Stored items
* * * * * * *

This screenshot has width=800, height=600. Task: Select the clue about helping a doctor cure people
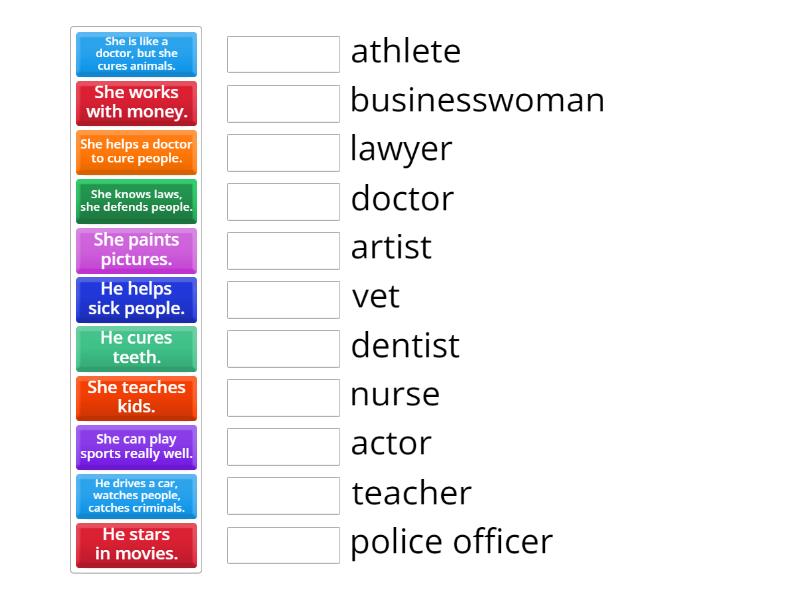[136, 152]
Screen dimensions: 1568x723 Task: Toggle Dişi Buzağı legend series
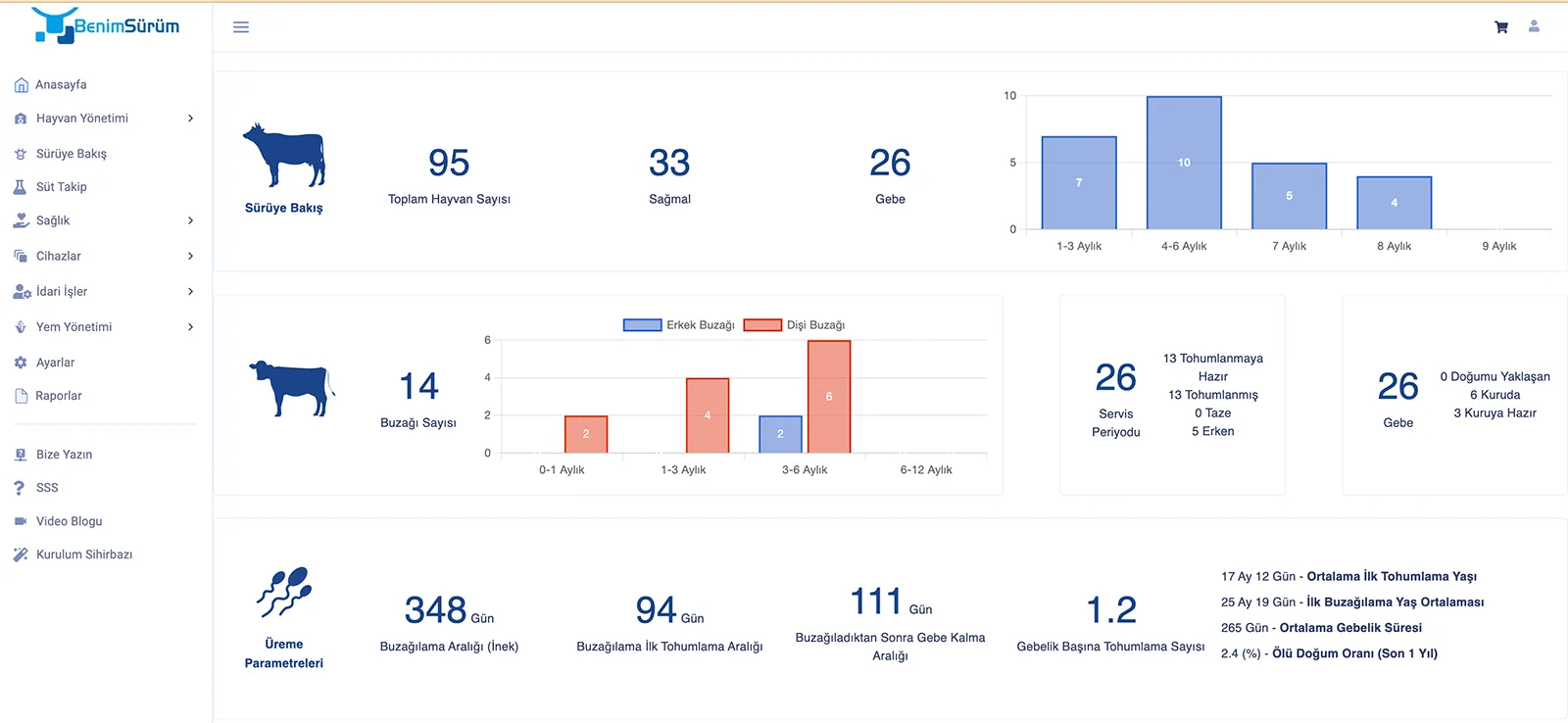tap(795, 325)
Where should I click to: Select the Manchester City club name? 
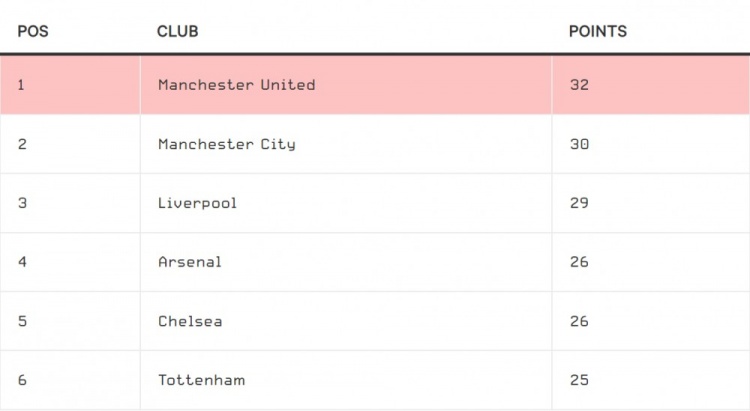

* * * * * * *

Task brief:
Retype only the lines above from the one with "Screen dimensions: 1568x723" through the last, both ends included, keeping every picture out of the copy.

Response:
Screen dimensions: 1568x723 Task: Toggle Dişi Buzağı legend series
tap(795, 325)
Where should I click to: Select the Manchester City club name? 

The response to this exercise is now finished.